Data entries

==============================

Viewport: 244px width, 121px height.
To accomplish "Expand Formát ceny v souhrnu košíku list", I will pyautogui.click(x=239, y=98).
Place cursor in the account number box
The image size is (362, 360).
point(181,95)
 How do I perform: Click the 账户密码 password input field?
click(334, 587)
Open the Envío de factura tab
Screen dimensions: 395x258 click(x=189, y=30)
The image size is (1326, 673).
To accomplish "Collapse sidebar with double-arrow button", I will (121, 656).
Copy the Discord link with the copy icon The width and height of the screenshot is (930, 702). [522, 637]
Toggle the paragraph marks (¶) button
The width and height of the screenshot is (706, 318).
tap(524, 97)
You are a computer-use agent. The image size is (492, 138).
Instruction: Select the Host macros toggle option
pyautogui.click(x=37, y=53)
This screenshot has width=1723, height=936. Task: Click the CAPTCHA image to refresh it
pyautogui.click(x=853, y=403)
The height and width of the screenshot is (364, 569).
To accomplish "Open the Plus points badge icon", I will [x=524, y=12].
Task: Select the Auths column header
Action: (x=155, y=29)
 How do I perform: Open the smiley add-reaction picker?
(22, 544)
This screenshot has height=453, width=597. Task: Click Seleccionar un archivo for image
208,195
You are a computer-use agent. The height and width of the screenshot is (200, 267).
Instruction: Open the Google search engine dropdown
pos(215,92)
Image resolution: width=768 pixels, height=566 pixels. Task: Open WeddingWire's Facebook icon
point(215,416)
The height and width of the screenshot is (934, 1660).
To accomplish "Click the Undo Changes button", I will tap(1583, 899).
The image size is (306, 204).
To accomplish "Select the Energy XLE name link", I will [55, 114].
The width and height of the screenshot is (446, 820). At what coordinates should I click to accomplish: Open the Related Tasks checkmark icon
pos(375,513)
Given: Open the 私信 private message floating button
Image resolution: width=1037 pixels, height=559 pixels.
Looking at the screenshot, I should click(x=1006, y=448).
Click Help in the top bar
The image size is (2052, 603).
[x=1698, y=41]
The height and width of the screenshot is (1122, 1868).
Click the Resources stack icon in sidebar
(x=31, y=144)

==============================

Aim →
Print the rows exactly as they appear, from the beginning of the data entries through the line containing "will [55, 114].", with both of those lines included.

Solution for this task →
Viewport: 244px width, 121px height.
To accomplish "Expand Formát ceny v souhrnu košíku list", I will pyautogui.click(x=239, y=98).
Place cursor in the account number box
The image size is (362, 360).
point(181,95)
 How do I perform: Click the 账户密码 password input field?
click(334, 587)
Open the Envío de factura tab
Screen dimensions: 395x258 click(x=189, y=30)
The image size is (1326, 673).
To accomplish "Collapse sidebar with double-arrow button", I will (121, 656).
Copy the Discord link with the copy icon The width and height of the screenshot is (930, 702). [522, 637]
Toggle the paragraph marks (¶) button
The width and height of the screenshot is (706, 318).
tap(524, 97)
You are a computer-use agent. The image size is (492, 138).
Instruction: Select the Host macros toggle option
pyautogui.click(x=37, y=53)
This screenshot has width=1723, height=936. Task: Click the CAPTCHA image to refresh it
pyautogui.click(x=853, y=403)
The height and width of the screenshot is (364, 569).
To accomplish "Open the Plus points badge icon", I will [x=524, y=12].
Task: Select the Auths column header
Action: (x=155, y=29)
 How do I perform: Open the smiley add-reaction picker?
(22, 544)
This screenshot has height=453, width=597. Task: Click Seleccionar un archivo for image
208,195
You are a computer-use agent. The height and width of the screenshot is (200, 267).
Instruction: Open the Google search engine dropdown
pos(215,92)
Image resolution: width=768 pixels, height=566 pixels. Task: Open WeddingWire's Facebook icon
point(215,416)
The height and width of the screenshot is (934, 1660).
To accomplish "Click the Undo Changes button", I will tap(1583, 899).
The image size is (306, 204).
To accomplish "Select the Energy XLE name link", I will [55, 114].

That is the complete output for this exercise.